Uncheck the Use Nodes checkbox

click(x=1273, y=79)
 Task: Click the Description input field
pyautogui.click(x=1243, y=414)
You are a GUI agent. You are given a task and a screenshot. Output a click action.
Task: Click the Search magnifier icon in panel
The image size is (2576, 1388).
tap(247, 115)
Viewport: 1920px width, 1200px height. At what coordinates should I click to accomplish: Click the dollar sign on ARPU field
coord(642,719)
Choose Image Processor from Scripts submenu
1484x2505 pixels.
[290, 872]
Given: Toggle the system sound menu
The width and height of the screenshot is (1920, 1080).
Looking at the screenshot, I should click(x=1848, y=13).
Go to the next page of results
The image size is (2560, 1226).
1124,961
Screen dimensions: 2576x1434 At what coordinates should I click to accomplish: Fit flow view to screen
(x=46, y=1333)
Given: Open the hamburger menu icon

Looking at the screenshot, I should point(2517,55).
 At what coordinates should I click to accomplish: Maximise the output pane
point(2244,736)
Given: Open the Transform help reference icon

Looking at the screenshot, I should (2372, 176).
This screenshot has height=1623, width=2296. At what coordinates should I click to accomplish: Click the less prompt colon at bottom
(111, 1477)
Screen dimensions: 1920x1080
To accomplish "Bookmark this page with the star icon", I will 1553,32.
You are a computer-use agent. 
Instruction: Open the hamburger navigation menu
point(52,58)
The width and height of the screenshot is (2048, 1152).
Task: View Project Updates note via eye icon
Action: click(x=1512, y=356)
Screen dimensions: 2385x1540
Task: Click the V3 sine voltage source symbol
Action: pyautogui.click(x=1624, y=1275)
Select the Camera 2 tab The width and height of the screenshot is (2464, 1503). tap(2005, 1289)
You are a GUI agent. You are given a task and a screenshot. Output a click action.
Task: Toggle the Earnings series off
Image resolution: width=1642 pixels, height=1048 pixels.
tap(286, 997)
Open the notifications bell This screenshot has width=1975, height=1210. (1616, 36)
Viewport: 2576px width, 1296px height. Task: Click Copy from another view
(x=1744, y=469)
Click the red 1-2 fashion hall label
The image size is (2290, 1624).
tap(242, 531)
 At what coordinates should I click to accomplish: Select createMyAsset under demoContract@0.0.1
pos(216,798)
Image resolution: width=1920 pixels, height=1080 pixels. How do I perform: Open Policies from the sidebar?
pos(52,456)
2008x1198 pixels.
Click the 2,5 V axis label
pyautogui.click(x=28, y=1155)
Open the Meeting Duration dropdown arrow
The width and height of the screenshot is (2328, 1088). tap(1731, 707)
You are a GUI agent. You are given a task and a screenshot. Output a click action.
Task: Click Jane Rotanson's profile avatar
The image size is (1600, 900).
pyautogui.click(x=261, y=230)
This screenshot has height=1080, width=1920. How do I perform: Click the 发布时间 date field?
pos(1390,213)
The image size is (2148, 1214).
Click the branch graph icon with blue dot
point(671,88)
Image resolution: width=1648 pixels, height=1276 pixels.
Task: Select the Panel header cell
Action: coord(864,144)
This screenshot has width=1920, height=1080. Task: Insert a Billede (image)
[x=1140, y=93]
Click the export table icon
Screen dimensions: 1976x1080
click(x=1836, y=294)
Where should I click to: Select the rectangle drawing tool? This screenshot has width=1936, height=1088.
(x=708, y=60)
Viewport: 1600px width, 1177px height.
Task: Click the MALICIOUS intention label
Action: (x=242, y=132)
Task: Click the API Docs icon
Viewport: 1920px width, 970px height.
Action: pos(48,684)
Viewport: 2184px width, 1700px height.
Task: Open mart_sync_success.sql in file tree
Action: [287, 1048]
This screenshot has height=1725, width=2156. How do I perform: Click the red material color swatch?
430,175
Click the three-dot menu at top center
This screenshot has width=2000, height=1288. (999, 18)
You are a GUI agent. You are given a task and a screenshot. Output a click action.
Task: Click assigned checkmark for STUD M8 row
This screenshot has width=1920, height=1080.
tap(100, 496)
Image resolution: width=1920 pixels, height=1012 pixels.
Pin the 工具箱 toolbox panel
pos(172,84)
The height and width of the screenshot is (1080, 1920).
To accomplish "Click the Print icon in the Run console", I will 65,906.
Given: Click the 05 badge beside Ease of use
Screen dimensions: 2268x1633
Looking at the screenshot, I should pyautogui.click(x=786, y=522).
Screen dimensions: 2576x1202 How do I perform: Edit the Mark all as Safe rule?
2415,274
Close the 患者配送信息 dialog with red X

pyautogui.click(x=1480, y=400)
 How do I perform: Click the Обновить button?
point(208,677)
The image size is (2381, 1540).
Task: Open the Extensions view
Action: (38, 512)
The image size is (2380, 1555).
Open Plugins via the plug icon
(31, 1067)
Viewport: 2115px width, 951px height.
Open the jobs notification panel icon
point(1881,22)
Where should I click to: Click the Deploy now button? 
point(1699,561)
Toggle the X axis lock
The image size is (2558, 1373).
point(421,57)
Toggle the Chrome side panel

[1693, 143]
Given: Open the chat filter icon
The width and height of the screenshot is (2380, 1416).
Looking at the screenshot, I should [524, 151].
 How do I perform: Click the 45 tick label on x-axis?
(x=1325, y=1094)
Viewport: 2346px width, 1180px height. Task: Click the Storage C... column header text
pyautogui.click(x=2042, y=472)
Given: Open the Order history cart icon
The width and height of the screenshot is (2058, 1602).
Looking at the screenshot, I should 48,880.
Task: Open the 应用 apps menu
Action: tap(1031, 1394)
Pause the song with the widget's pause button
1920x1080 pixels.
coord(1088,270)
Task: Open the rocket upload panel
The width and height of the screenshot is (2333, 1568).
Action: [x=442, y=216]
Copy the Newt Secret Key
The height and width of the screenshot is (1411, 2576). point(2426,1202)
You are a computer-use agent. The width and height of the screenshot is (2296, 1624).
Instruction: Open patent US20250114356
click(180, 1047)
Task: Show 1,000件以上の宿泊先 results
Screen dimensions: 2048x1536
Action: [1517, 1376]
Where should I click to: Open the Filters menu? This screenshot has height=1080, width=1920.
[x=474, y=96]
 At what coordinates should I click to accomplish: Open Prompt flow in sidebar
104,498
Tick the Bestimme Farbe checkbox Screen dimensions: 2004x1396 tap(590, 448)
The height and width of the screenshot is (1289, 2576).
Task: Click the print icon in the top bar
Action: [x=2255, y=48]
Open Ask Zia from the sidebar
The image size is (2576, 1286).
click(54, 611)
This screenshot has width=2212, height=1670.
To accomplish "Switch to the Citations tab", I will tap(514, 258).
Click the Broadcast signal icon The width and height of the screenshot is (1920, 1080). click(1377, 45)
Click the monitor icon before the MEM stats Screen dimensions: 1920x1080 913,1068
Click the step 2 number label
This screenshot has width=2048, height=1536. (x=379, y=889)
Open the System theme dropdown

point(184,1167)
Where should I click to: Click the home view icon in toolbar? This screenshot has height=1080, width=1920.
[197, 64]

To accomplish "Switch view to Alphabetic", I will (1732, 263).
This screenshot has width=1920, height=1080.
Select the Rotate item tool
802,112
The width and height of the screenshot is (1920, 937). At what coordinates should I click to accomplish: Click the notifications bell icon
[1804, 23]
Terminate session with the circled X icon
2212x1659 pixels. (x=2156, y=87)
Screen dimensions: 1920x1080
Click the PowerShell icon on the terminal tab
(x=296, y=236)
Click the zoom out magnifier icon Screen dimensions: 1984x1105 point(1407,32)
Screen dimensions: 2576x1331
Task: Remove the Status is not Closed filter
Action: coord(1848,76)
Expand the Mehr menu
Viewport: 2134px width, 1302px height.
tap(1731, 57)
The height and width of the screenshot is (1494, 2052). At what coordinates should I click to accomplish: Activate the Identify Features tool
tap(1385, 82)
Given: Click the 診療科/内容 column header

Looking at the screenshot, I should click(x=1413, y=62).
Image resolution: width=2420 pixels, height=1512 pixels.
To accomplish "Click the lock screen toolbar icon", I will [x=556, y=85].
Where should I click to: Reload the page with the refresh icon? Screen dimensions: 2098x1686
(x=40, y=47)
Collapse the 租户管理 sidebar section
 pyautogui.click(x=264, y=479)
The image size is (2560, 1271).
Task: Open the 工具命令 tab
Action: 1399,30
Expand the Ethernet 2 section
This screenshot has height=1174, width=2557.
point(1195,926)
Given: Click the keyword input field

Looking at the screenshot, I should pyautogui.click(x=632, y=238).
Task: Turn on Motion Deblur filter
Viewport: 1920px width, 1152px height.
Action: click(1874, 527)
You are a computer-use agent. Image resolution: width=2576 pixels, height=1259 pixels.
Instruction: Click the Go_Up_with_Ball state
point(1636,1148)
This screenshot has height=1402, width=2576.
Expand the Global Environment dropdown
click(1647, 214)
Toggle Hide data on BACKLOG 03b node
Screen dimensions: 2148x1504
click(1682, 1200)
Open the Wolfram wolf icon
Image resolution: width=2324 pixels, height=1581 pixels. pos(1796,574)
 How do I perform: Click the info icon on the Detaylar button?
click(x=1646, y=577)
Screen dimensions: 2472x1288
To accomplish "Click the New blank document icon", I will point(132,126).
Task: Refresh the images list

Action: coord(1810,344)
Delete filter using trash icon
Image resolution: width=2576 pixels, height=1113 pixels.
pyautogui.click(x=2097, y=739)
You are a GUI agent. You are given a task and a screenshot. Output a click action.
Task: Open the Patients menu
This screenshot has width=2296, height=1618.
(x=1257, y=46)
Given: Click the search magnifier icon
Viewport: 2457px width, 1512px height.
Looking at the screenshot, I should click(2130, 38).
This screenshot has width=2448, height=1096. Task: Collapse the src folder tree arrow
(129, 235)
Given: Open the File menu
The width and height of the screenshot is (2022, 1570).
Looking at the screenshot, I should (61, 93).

──────

- Exercise goal: Return exactly, and only, the lines above starting at the line that contains "Given: Click the search magnifier icon" and ending at the line that contains "Given: Open the File menu".

- Exercise solution:
Given: Click the search magnifier icon
Viewport: 2457px width, 1512px height.
Looking at the screenshot, I should click(2130, 38).
This screenshot has width=2448, height=1096. Task: Collapse the src folder tree arrow
(129, 235)
Given: Open the File menu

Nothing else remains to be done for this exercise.